There with fantastic garlands did she come
Of crowflowers, nettles, daisies, and long purples,
That liberal shepherds give a grosser name,
But our cold maids do dead men’s fingers call them.
There on the pendant boughs her coronet weeds
Clamb’ring to hang, an envious sliver broke,
When down her weedy trophies and herself
Fell in the weeping brook. Her clothes spread wide
And, mermaid-like, awhile they bore her up;
Which time she chaunted snatches of old tunes,
As one incapable of her own distress,
Or like a creature native and indued
Unto that element; but long it could not be
Till that her garments, heavy with their drink,
Pull’d the poor wretch from her melodious layTo muddy death
(Queen Gertrude – Act 4 scene seven of Hamlet)
We were lucky enough to see the recent production of Hamlet (see also) at the Novello theatre in London. In the programme notes the director describes some of the background research that was done – partly this involved a trip to Stratford and a walk up the riverside.
The Director of the play, Gregory Doran along with Mariah Gale who played Ophelia walked to the area where an historic event mirrors a famous scene from the play.
In 1579 a girl called Katharine Hamlet was drowned in the river Avon at a place called Tiddington, a short walk to the north east of Stratford town centre. Apparently, Katherine fell whilst filling a pail of water. There were also rumours that she was heartbroken about a failed love affair and that this might have been a case of suicide. Over the years it has been suggested that this accident in the Avon might have been in Shakespeare’s mind when he wrote the play.
John Everett Millais.
Perhaps the most famous depiction of Ophelia is that reproduced above by Millais. This picture which was painted in 1851/1852 shows a drowned Ophelia lying in the stream surrounded by flowers. In common with people in Tudor times, the Victorians were more aware than us of folklore and symbolic meanings attributed to plants – as you can see if you follow this link to the Tate Gallery.
A walk by the Avon.
On a recent visit to Stratford I walked by the river towards the area where Katharine Hamlet was drowned. Although the Avon is not very wide here, the water flows strongly and in places the riverbank is quite steep. In December (when Katharine was drowned) the ground would be wet pretty much all of the time and the banks slippery and treacherous. It is easy to imagine how someone could fall into the river, especially if one reached in to fill a bucket.

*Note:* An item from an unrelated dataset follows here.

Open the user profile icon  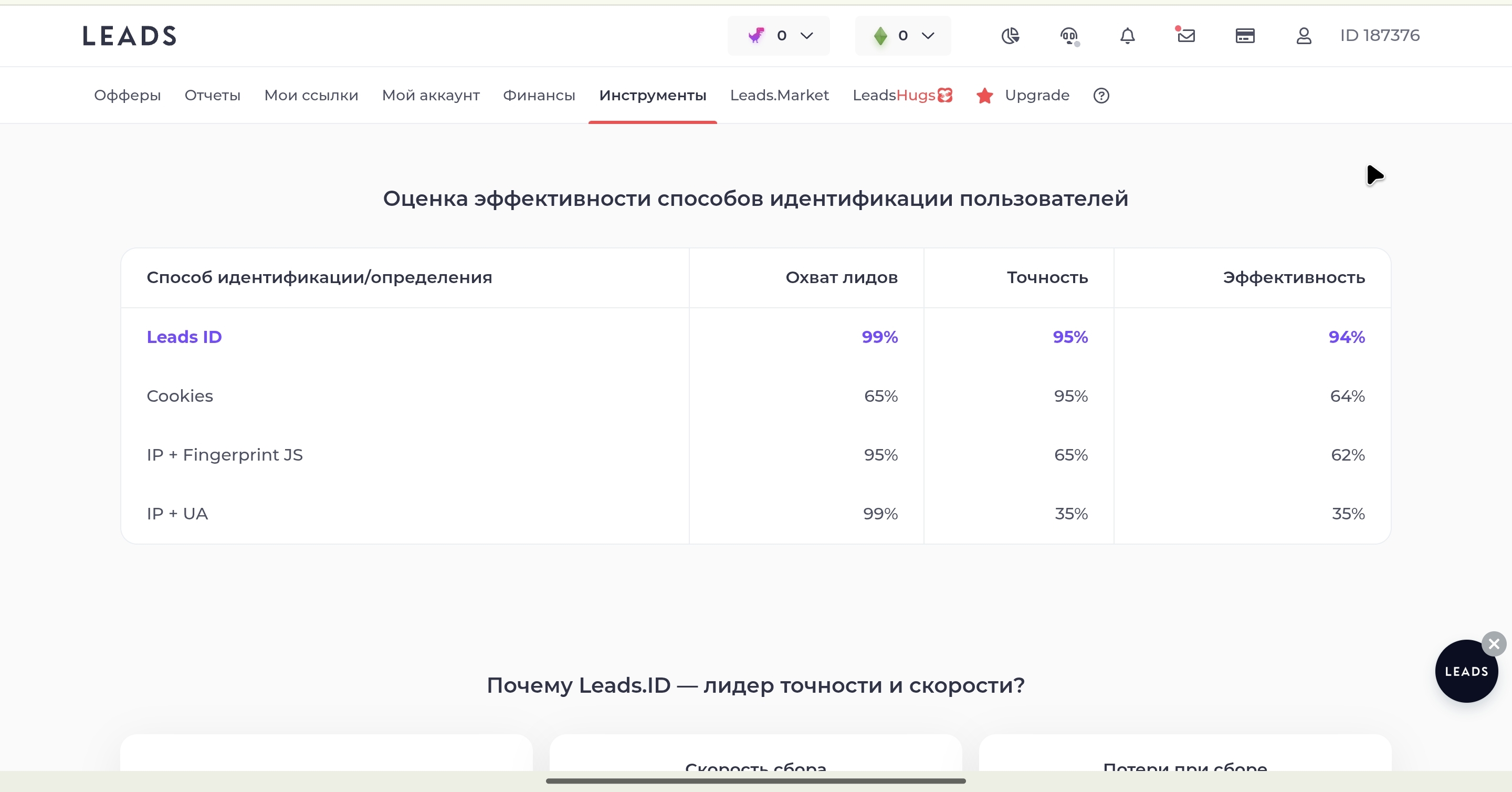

None of the flowers described by either Shakespeare or Millais would have been in evidence at the time of Katharine’s drowning. At that time of year the most prominent vegetation would be grasses and bare trees. When we visited it was too early in the season to see many flowers growing, although certainly these would be plentiful around here later in the season.
I suspect that like me, visitors to Stratford usually confine their walking either to the town itself or to the riverside walk in the opposite direction – towards Holy Trinity church where Shakespeare is buried. Perhaps, if you get the chance, it is worth taking the time to walk in the other direction towards Tiddington and if you do so then perhaps you might spare a thought for poor Katharine Hamlet.